PROBLEMS:
a) Rewrite the forum discussion on NEM and Ethereum from "Maybe ethereum is" to "foundation is in.", replacing "foundation" with "core team".
b) In the forum discussion on NEM and Ethereum, what does one poster name as NEM's biggest problem?

SOURCE TEXT:
Yeah, since everything is already implemented/better in NEM than ETH there must be something what ETH offers better, something what motivates people to put money into it, or to develop number of secondary apps on eth block chain, something what sparked interest of GS and other financial institutions, countries like Russia. There must be that something there which is outperforming nem.


#15

I got the same problem, would have to go through the whole list figuring out what all of them are doing and whether it’s possible with nem or not. All these discussions are very theoretical :slight_smile:


#16

Maybe ethereum is used mainly for creating ICOs.


#17

NEM is already in crypto group which is grasping for survival. Many factors are contributing to this situation but human ignorance, greed and arrogance are driving forces of NEMs current misfortune.


#18

nem is doing a lot better than a ton of projects in the top 30. nem’s biggest problem is the state the foundation is in.


#19

I love this conversation.

There are things that Ethereum does do better. Like the DAO contract (had it not broken, maybe a bad example) or the Bankor contract, or anything with emission rates can’t be done on NEM right now. That is the main problem I run into when attending meetups and conferences and when I tell people they have to use Ethereum. Even those can and have been handled centrally on NEM but it isn’t trustless and isn’t a beautiful solution in the way I would like although it very well might be safer, time will tell.

DATA:
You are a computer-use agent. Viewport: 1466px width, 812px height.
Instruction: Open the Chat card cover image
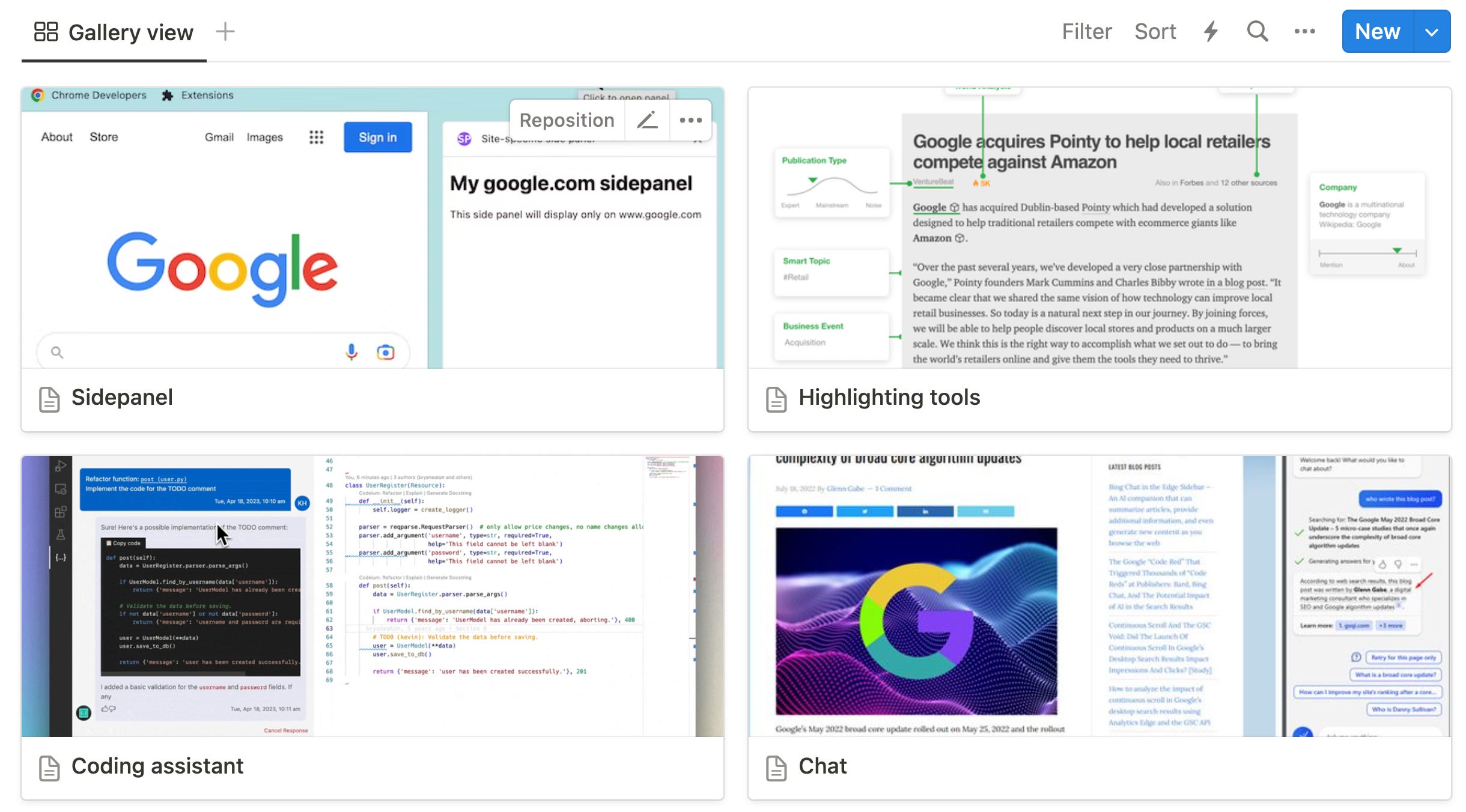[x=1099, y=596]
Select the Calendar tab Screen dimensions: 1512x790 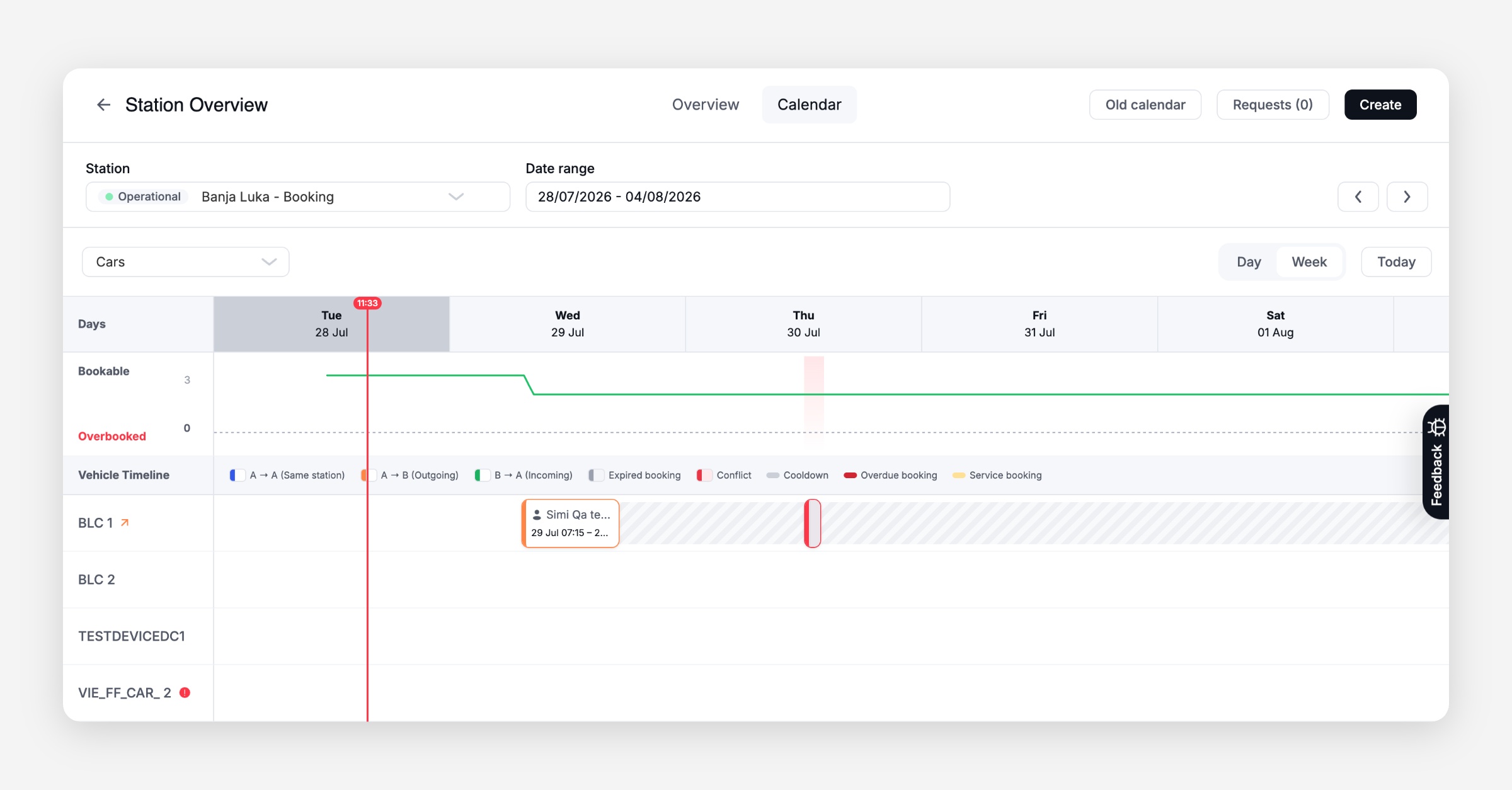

RESULTS IN ORDER:
a)
Maybe ethereum is used mainly for creating ICOs.


#17

NEM is already in crypto group which is grasping for survival. Many factors are contributing to this situation but human ignorance, greed and arrogance are driving forces of NEMs current misfortune.


#18

nem is doing a lot better than a ton of projects in the top 30. nem’s biggest problem is the state the core team is in.

b) The state the foundation is in.